Nous voici revenus au beau temps de la Guerre Sainte. Du creux de la chaire épiscopale les évêques de France ont prêché la croisade contre les infidèles. Leurs mandements appellent le ban et l’arrière ban des catholiques à la délivrance d’un autre tombeau, non plus à Jérusalem mais à Rome, le tombeau de la décadence chrétienne, le trône cro[û]lant du pouvoir pontifical. L’Univers et l’Ami de la Religion ont été les principaux hérauts de ces nouveaux Pierre-l’Hermite, la voix qui dit amen à ces apôtre bien pensant et bien pansus du Père-Eternel. Quand tous ces verbeux prélats eurent fini leurs speechs et que leur agents de chœur, tous les journaux ultramontains, en eurent terminé la publication, récité tout au long les litanies, le gouvernement de Sa Majesté catholique, le fils forcé de l’Eglise, par la bouche de son ministre de l’intérieur et parlant en personne à l’Univers-Veuillot, fit défense formelle à la presse entière d’avoir à s’en occuper davantage. C’était une manière comme une autre de protéger les mandements des évêques contre l’importune réplique des feuilles voltairiennes et libérales, un ingénieux moyen des les avertir qu’elles eussent à rengainer le glaive de la discussion.

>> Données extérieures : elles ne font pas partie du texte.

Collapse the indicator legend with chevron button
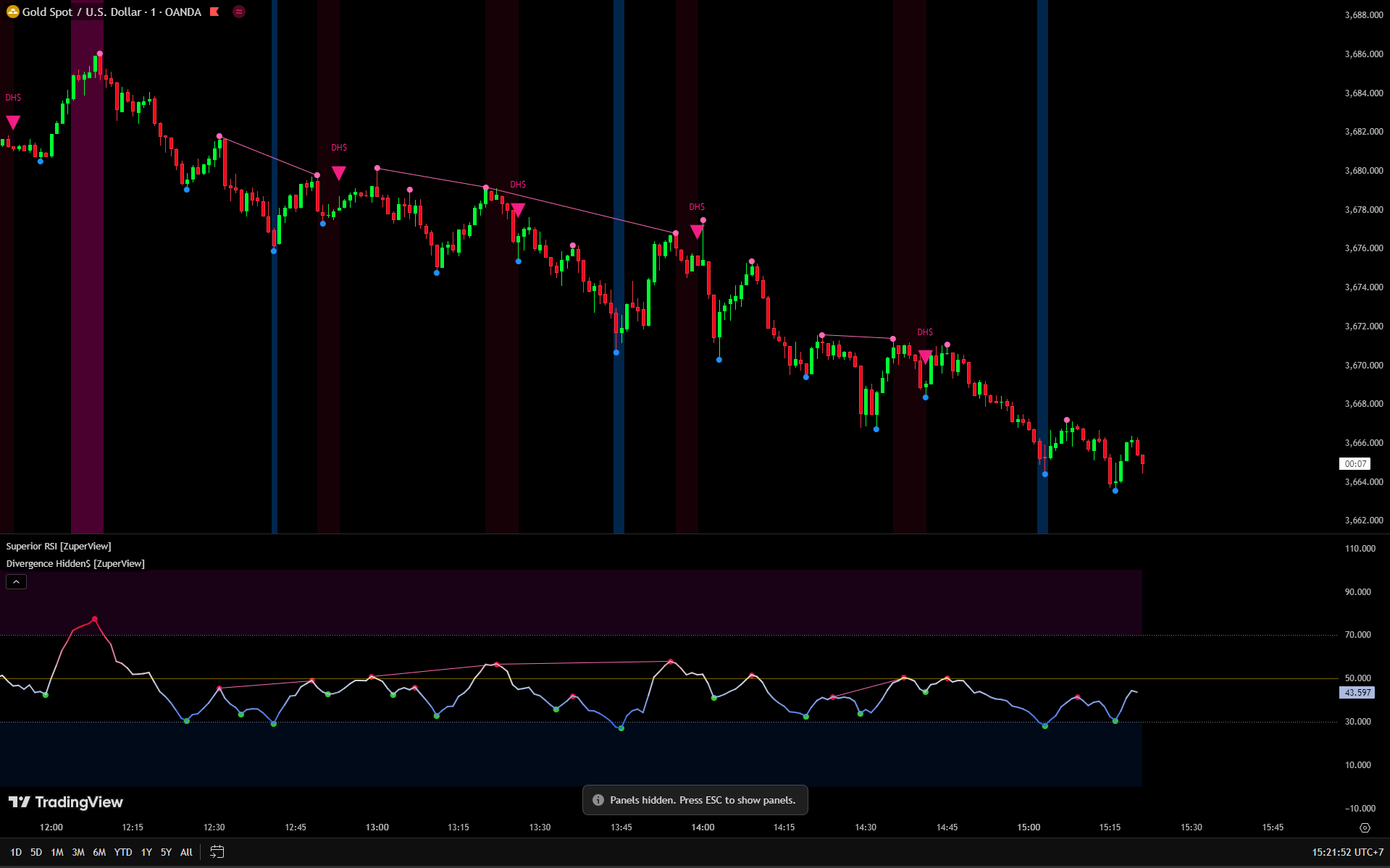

On a voulu voir dans le fait de ces Mandements et de ces Avertissements un conflit entre M. Bonaparte et le clergé, ce qui ne me paraît pas du tout raisonnable. Il n’y a pas de brouille possible aujourd’hui entre les deux, surtout de la part du premier. Villafranca les a rivés l’un à l’autre. Bonaparte appartient au clergé comme le bras appartient au corps. Le corps pourrait tout au plus faire le sacrifice du bras si le bras refusait de fonctionner comme il est exigible qu’il fonctionne ; mais le bras ne saurait se détacher du corps sans périr. Bonaparte est donc l’instrument à l’épaule du clergé ; il n’est pas le ressort qui commande, mais le ressort qui exécute. Cette prétendue scission n’est qu’une comédie ; c’est une feinte pour parer aux difficultés du moment, une manœuvre habile pour dissimuler un coup de Jarnac. Si le clergé avait l’air trop intimement d’accord avec le " Protecteur de l’Italie, " il le rendrait suspect aux libéraux qu’on veut duper, il dessillerait les yeux des moins clairvoyants. Ce serait vendre la mèche avant de l’avoir allumée, s’exposer à faire avorter la seconde expédition de Rome à l’extérieur comme à l’intérieur, compromettre enfin la restauration et l’instauration de l’autorité temporelle et spirituelle de l’héritier des Borgia sur toute la chrétienté.

Maintenant, qu’il n’y ait parmi les jésuites à robe longue ou à robe courte des inimitiés personnelles, des antipathies de caractères, une jalouse rage qui les porte parfois à s’égratigner individuellement, c’est ce dont témoignent les Montalembert et les Edmont About ; mais ils n’en sont pas moins, tous et toujours, clandestinement si ce n’est ouvertement, les zélés défenseurs les uns des autres par esprit de conservation mutuelle et pour le salut de l’Ordre.